DATASET ENTRIES ▸
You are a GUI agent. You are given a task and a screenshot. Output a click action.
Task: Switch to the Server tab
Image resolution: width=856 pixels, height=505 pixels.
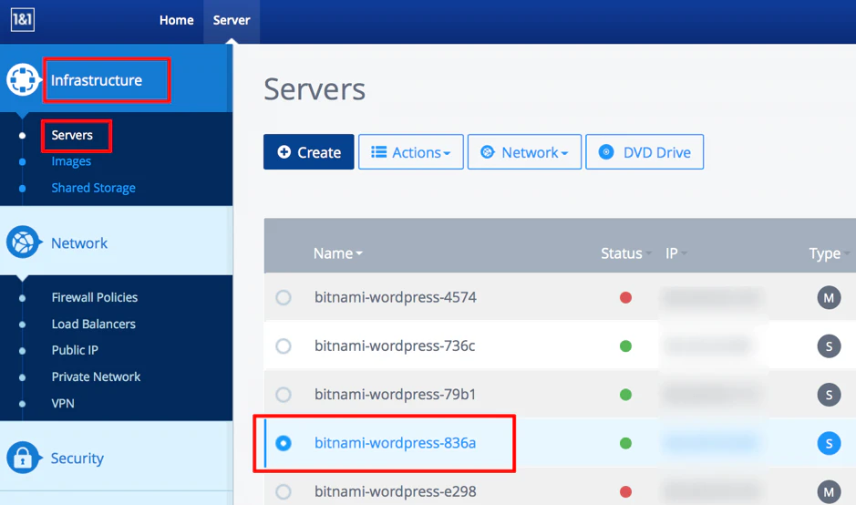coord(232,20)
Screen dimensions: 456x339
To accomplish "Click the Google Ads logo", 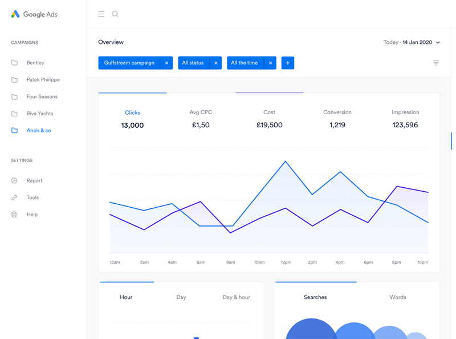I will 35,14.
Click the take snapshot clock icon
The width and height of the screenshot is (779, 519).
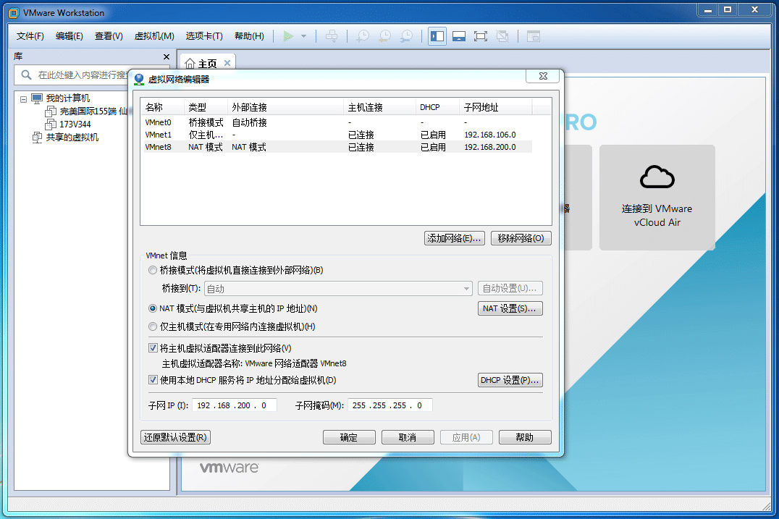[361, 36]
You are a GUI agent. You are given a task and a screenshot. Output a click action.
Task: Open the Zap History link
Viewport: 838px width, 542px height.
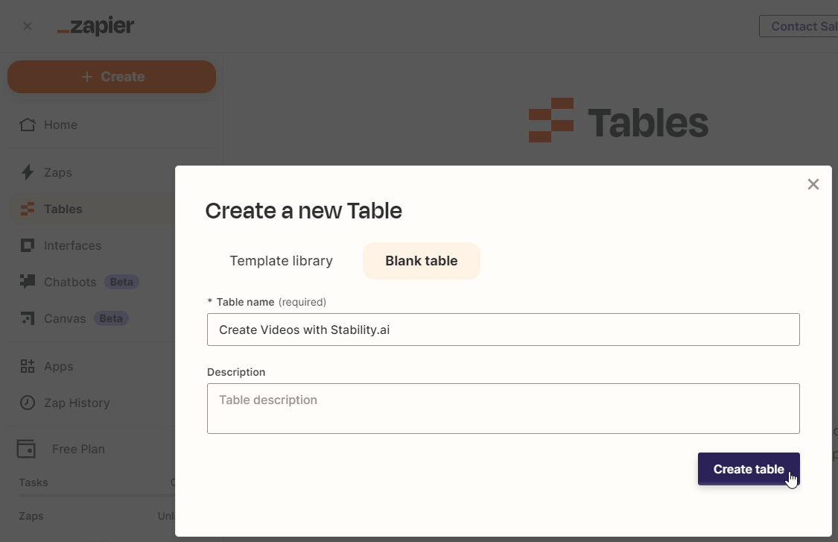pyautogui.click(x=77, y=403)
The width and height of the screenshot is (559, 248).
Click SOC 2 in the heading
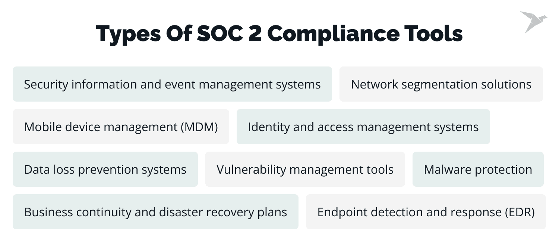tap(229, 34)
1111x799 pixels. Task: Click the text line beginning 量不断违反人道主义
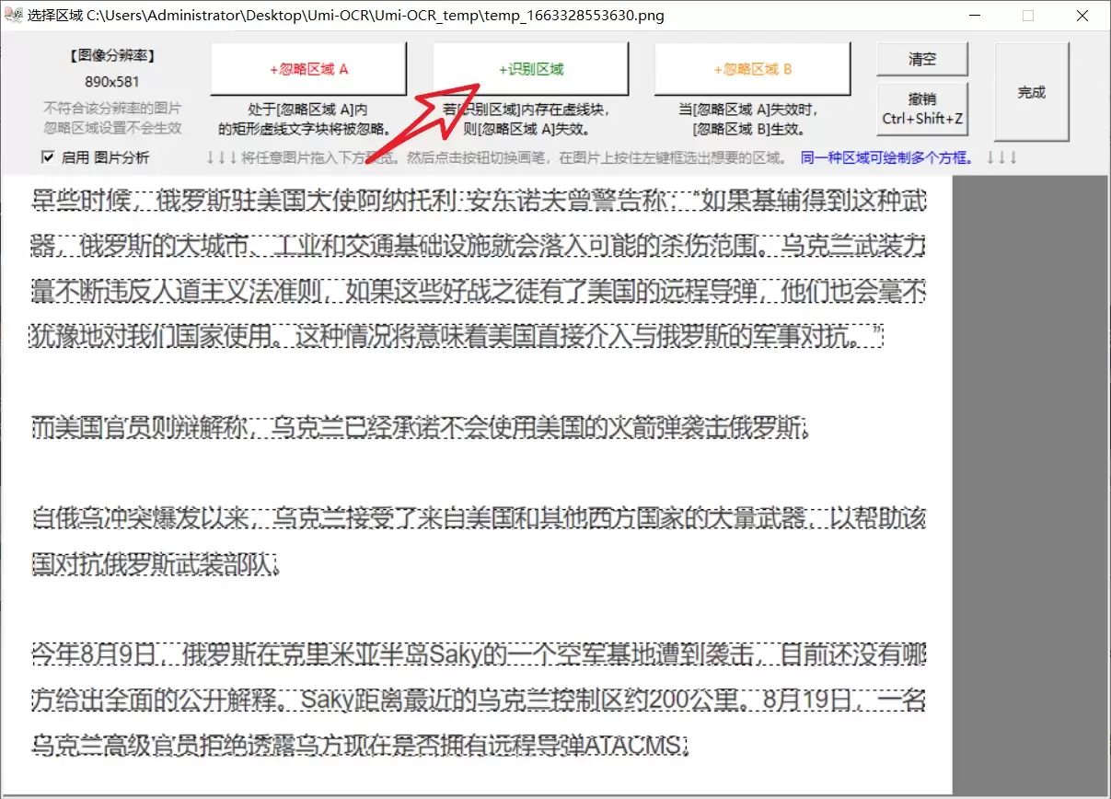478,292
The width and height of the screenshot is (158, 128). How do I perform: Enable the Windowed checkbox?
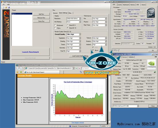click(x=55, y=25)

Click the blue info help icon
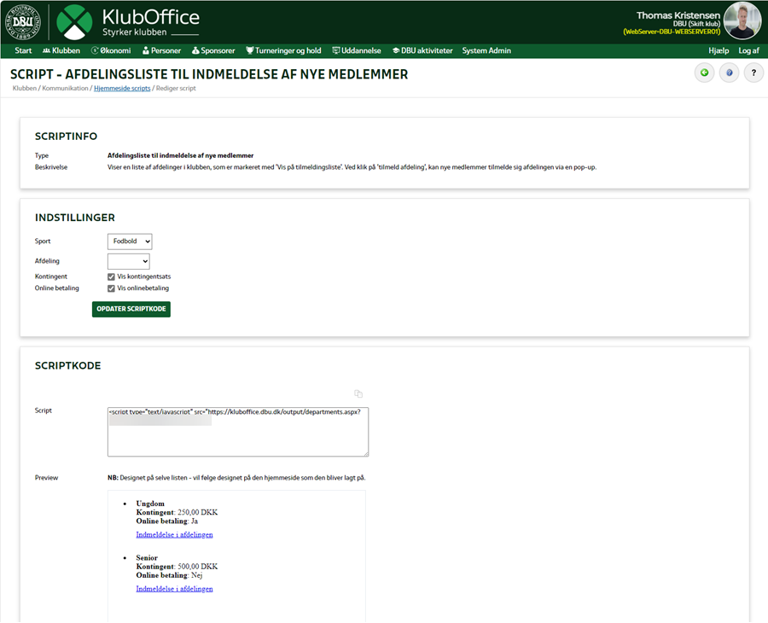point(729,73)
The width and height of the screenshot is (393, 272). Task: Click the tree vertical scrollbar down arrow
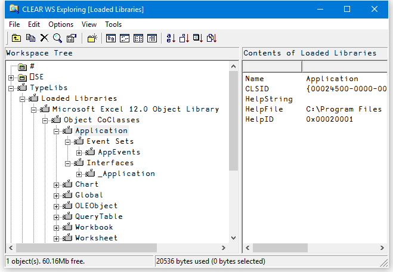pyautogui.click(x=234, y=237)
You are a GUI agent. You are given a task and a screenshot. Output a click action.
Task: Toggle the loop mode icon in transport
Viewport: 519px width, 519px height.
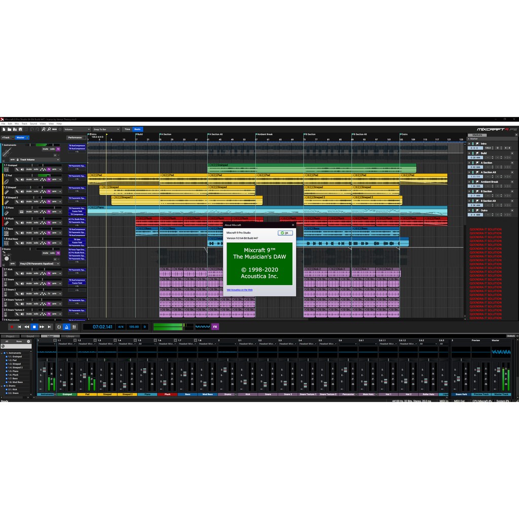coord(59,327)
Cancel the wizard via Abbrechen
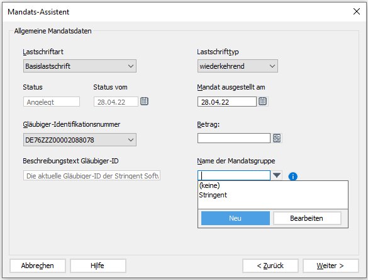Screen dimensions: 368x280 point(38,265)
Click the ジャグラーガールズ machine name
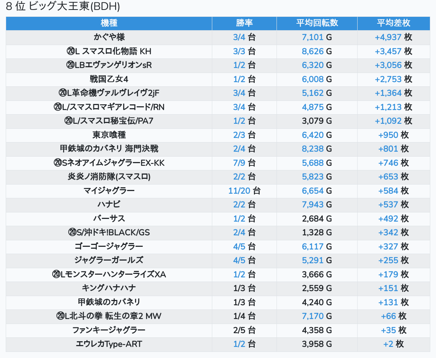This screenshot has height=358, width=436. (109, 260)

THE PROBLEM ▸ Please return the data above from the line containing "Click the blue info help icon" through the end, copied line for line and with the pictures left out.

FINAL RESULT ▸
Click the blue info help icon
point(729,73)
The width and height of the screenshot is (393, 272). Task: Click the tree vertical scrollbar down arrow
pyautogui.click(x=234, y=237)
You are a GUI agent. You are given a task and a screenshot. Output a click action.
Task: Toggle the loop mode icon in transport
Viewport: 519px width, 519px height.
coord(59,327)
Cancel the wizard via Abbrechen
Screen dimensions: 368x280 point(38,265)
Click the ジャグラーガールズ machine name
This screenshot has height=358, width=436. (109, 260)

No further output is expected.